• About this exercise: Every record must appear in the answer exactly as it stands.
--- Information shown ---
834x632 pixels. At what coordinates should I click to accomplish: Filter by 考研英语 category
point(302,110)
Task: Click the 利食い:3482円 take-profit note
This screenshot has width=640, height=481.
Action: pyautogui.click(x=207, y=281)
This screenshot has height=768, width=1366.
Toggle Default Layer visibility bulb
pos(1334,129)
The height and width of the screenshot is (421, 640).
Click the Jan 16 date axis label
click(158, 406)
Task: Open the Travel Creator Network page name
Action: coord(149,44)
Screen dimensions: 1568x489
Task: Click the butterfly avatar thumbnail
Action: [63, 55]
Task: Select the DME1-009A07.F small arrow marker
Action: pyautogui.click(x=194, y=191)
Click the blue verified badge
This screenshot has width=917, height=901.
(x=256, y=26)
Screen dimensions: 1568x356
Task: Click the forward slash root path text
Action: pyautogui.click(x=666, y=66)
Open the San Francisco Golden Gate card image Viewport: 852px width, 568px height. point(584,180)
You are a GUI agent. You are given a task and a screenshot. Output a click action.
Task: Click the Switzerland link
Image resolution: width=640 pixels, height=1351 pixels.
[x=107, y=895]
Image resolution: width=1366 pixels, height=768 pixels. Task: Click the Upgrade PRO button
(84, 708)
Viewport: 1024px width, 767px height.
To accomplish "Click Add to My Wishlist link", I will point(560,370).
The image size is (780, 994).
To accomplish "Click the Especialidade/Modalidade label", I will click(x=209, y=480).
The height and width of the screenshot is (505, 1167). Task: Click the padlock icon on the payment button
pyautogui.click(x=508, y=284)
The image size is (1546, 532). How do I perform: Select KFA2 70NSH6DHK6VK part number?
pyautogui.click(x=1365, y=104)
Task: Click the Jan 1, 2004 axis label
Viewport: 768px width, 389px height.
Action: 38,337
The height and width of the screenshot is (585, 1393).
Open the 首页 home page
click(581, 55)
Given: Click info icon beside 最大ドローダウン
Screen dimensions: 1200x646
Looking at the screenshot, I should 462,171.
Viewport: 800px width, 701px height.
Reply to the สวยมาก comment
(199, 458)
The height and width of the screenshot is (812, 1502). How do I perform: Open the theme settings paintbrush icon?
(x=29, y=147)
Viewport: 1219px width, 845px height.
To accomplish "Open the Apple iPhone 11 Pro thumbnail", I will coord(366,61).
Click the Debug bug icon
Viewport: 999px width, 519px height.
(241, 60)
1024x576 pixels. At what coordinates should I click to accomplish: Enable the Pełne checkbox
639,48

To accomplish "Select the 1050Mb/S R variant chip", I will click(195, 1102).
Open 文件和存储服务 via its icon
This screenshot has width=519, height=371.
---
• Exercise output:
834x632 pixels. At what coordinates should I click to accomplish: Filter by 考研英语 category
point(302,110)
Task: Click the 利食い:3482円 take-profit note
This screenshot has width=640, height=481.
Action: pyautogui.click(x=207, y=281)
This screenshot has height=768, width=1366.
Toggle Default Layer visibility bulb
pos(1334,129)
The height and width of the screenshot is (421, 640).
Click the Jan 16 date axis label
click(158, 406)
Task: Open the Travel Creator Network page name
Action: coord(149,44)
Screen dimensions: 1568x489
Task: Click the butterfly avatar thumbnail
Action: [63, 55]
Task: Select the DME1-009A07.F small arrow marker
Action: pyautogui.click(x=194, y=191)
Click the blue verified badge
This screenshot has width=917, height=901.
(x=256, y=26)
Screen dimensions: 1568x356
Task: Click the forward slash root path text
Action: pyautogui.click(x=666, y=66)
Open the San Francisco Golden Gate card image Viewport: 852px width, 568px height. point(584,180)
You are a GUI agent. You are given a task and a screenshot. Output a click action.
Task: Click the Switzerland link
Image resolution: width=640 pixels, height=1351 pixels.
[x=107, y=895]
Image resolution: width=1366 pixels, height=768 pixels. Task: Click the Upgrade PRO button
(84, 708)
Viewport: 1024px width, 767px height.
To accomplish "Click Add to My Wishlist link", I will point(560,370).
The image size is (780, 994).
To accomplish "Click the Especialidade/Modalidade label", I will click(x=209, y=480).
The height and width of the screenshot is (505, 1167). Task: Click the padlock icon on the payment button
pyautogui.click(x=508, y=284)
The image size is (1546, 532). How do I perform: Select KFA2 70NSH6DHK6VK part number?
pyautogui.click(x=1365, y=104)
Task: Click the Jan 1, 2004 axis label
Viewport: 768px width, 389px height.
Action: 38,337
The height and width of the screenshot is (585, 1393).
Open the 首页 home page
click(581, 55)
Given: Click info icon beside 最大ドローダウン
Screen dimensions: 1200x646
Looking at the screenshot, I should 462,171.
Viewport: 800px width, 701px height.
Reply to the สวยมาก comment
(199, 458)
The height and width of the screenshot is (812, 1502). How do I perform: Open the theme settings paintbrush icon?
(x=29, y=147)
Viewport: 1219px width, 845px height.
To accomplish "Open the Apple iPhone 11 Pro thumbnail", I will coord(366,61).
Click the Debug bug icon
Viewport: 999px width, 519px height.
(241, 60)
1024x576 pixels. At what coordinates should I click to accomplish: Enable the Pełne checkbox
639,48

To accomplish "Select the 1050Mb/S R variant chip", I will click(195, 1102).
Open 文件和存储服务 via its icon
This screenshot has width=519, height=371.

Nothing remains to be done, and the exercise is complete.